== PROBLEM ==
For each line below, write it out exactly as it appears.

(Stored items)
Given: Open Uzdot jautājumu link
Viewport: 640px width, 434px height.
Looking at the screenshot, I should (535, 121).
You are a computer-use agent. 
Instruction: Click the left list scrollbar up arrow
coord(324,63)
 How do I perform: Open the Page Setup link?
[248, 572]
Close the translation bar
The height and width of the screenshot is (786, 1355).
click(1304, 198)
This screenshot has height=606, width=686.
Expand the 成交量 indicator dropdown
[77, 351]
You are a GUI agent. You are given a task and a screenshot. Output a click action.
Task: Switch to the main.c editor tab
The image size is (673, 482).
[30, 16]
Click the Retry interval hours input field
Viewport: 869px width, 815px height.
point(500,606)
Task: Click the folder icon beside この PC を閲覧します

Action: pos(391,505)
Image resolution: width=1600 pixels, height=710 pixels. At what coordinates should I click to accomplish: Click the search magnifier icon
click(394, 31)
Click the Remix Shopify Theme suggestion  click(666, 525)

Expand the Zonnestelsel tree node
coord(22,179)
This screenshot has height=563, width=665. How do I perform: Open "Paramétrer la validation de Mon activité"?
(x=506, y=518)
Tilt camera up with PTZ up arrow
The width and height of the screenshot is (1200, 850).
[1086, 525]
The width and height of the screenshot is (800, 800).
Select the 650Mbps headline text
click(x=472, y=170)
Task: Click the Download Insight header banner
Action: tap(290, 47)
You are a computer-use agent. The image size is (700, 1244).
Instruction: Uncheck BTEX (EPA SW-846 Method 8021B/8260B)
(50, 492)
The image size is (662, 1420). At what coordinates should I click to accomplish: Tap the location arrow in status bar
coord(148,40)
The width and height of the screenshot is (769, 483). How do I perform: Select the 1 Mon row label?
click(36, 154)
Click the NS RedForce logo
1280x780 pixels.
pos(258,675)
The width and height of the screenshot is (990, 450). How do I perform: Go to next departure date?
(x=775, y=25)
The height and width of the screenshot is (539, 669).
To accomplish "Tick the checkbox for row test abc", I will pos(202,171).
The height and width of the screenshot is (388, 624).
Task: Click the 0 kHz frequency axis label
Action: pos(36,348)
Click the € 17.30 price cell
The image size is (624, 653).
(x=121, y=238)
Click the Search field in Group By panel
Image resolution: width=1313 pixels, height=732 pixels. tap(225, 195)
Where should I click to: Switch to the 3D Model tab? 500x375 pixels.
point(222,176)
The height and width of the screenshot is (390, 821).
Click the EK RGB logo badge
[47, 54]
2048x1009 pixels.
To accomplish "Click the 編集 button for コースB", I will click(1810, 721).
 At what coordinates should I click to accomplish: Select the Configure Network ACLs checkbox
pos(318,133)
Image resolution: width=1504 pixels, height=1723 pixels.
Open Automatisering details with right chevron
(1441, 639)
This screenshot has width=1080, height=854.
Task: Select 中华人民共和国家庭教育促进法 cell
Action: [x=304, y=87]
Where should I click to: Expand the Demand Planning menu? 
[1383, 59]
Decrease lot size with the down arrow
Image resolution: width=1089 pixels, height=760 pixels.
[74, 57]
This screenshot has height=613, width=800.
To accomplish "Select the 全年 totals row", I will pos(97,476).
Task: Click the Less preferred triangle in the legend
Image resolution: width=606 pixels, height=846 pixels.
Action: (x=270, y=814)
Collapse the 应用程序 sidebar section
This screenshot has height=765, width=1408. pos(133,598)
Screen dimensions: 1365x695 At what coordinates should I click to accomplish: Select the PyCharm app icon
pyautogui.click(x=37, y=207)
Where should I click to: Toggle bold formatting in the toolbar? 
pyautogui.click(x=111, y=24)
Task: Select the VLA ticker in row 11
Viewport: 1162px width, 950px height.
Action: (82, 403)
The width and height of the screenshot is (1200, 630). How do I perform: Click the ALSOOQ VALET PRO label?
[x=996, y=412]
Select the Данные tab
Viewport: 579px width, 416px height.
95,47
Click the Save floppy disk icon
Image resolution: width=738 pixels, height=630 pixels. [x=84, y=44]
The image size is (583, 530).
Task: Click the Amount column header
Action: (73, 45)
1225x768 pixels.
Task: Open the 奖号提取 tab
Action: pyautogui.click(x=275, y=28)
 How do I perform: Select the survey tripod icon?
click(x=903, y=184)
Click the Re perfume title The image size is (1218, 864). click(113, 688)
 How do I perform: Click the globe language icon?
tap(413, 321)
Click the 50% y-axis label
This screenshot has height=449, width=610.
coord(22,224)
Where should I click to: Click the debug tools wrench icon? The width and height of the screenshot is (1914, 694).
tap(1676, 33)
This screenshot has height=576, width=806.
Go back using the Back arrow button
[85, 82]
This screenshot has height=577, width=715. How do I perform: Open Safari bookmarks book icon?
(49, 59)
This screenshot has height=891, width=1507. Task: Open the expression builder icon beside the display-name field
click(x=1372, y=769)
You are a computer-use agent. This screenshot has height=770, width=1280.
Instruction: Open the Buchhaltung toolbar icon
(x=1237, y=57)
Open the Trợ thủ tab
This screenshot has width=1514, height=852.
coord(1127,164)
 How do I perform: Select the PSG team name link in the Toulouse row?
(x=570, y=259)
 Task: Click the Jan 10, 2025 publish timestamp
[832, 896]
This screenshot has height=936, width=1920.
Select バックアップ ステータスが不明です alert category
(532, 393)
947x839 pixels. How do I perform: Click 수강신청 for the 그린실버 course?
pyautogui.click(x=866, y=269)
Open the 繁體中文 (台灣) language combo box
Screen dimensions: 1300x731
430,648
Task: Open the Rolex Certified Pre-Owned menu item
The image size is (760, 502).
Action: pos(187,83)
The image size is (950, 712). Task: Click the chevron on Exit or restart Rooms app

== WRITTEN ANSWER ==
Given: Open Uzdot jautājumu link
Viewport: 640px width, 434px height.
Looking at the screenshot, I should (535, 121).
You are a computer-use agent. 
Instruction: Click the left list scrollbar up arrow
coord(324,63)
 How do I perform: Open the Page Setup link?
[248, 572]
Close the translation bar
The height and width of the screenshot is (786, 1355).
click(1304, 198)
This screenshot has height=606, width=686.
Expand the 成交量 indicator dropdown
[77, 351]
You are a GUI agent. You are given a task and a screenshot. Output a click action.
Task: Switch to the main.c editor tab
The image size is (673, 482).
[30, 16]
Click the Retry interval hours input field
Viewport: 869px width, 815px height.
point(500,606)
Task: Click the folder icon beside この PC を閲覧します

Action: pos(391,505)
Image resolution: width=1600 pixels, height=710 pixels. At what coordinates should I click to accomplish: Click the search magnifier icon
click(394, 31)
Click the Remix Shopify Theme suggestion  click(666, 525)

Expand the Zonnestelsel tree node
coord(22,179)
This screenshot has height=563, width=665. How do I perform: Open "Paramétrer la validation de Mon activité"?
(x=506, y=518)
Tilt camera up with PTZ up arrow
The width and height of the screenshot is (1200, 850).
[1086, 525]
The width and height of the screenshot is (800, 800).
Select the 650Mbps headline text
click(x=472, y=170)
Task: Click the Download Insight header banner
Action: tap(290, 47)
You are a computer-use agent. The image size is (700, 1244).
Instruction: Uncheck BTEX (EPA SW-846 Method 8021B/8260B)
(50, 492)
The image size is (662, 1420). At what coordinates should I click to accomplish: Tap the location arrow in status bar
coord(148,40)
The width and height of the screenshot is (769, 483). How do I perform: Select the 1 Mon row label?
click(36, 154)
Click the NS RedForce logo
1280x780 pixels.
pos(258,675)
The width and height of the screenshot is (990, 450). How do I perform: Go to next departure date?
(x=775, y=25)
The height and width of the screenshot is (539, 669).
To accomplish "Tick the checkbox for row test abc", I will pos(202,171).
The height and width of the screenshot is (388, 624).
Task: Click the 0 kHz frequency axis label
Action: pos(36,348)
Click the € 17.30 price cell
The image size is (624, 653).
(x=121, y=238)
Click the Search field in Group By panel
Image resolution: width=1313 pixels, height=732 pixels. tap(225, 195)
Where should I click to: Switch to the 3D Model tab? 500x375 pixels.
point(222,176)
The height and width of the screenshot is (390, 821).
Click the EK RGB logo badge
[47, 54]
2048x1009 pixels.
To accomplish "Click the 編集 button for コースB", I will click(1810, 721).
 At what coordinates should I click to accomplish: Select the Configure Network ACLs checkbox
pos(318,133)
Image resolution: width=1504 pixels, height=1723 pixels.
Open Automatisering details with right chevron
(1441, 639)
This screenshot has width=1080, height=854.
Task: Select 中华人民共和国家庭教育促进法 cell
Action: [x=304, y=87]
Where should I click to: Expand the Demand Planning menu? 
[1383, 59]
Decrease lot size with the down arrow
Image resolution: width=1089 pixels, height=760 pixels.
[74, 57]
This screenshot has height=613, width=800.
To accomplish "Select the 全年 totals row", I will pos(97,476).
Task: Click the Less preferred triangle in the legend
Image resolution: width=606 pixels, height=846 pixels.
Action: (x=270, y=814)
Collapse the 应用程序 sidebar section
This screenshot has height=765, width=1408. pos(133,598)
Screen dimensions: 1365x695 At what coordinates should I click to accomplish: Select the PyCharm app icon
pyautogui.click(x=37, y=207)
Where should I click to: Toggle bold formatting in the toolbar? 
pyautogui.click(x=111, y=24)
Task: Select the VLA ticker in row 11
Viewport: 1162px width, 950px height.
Action: (82, 403)
The width and height of the screenshot is (1200, 630). How do I perform: Click the ALSOOQ VALET PRO label?
[x=996, y=412]
Select the Данные tab
Viewport: 579px width, 416px height.
95,47
Click the Save floppy disk icon
Image resolution: width=738 pixels, height=630 pixels. [x=84, y=44]
The image size is (583, 530).
Task: Click the Amount column header
Action: (73, 45)
1225x768 pixels.
Task: Open the 奖号提取 tab
Action: pyautogui.click(x=275, y=28)
 How do I perform: Select the survey tripod icon?
click(x=903, y=184)
Click the Re perfume title The image size is (1218, 864). click(113, 688)
 How do I perform: Click the globe language icon?
tap(413, 321)
Click the 50% y-axis label
This screenshot has height=449, width=610.
coord(22,224)
Where should I click to: Click the debug tools wrench icon? The width and height of the screenshot is (1914, 694).
tap(1676, 33)
This screenshot has height=576, width=806.
Go back using the Back arrow button
[85, 82]
This screenshot has height=577, width=715. How do I perform: Open Safari bookmarks book icon?
(49, 59)
This screenshot has height=891, width=1507. Task: Open the expression builder icon beside the display-name field
click(x=1372, y=769)
You are a computer-use agent. This screenshot has height=770, width=1280.
Instruction: Open the Buchhaltung toolbar icon
(x=1237, y=57)
Open the Trợ thủ tab
This screenshot has width=1514, height=852.
coord(1127,164)
 How do I perform: Select the PSG team name link in the Toulouse row?
(x=570, y=259)
 Task: Click the Jan 10, 2025 publish timestamp
[832, 896]
This screenshot has height=936, width=1920.
Select バックアップ ステータスが不明です alert category
(532, 393)
947x839 pixels. How do I perform: Click 수강신청 for the 그린실버 course?
pyautogui.click(x=866, y=269)
Open the 繁體中文 (台灣) language combo box
Screen dimensions: 1300x731
430,648
Task: Open the Rolex Certified Pre-Owned menu item
The image size is (760, 502).
Action: pos(187,83)
The image size is (950, 712). Task: Click the chevron on Exit or restart Rooms app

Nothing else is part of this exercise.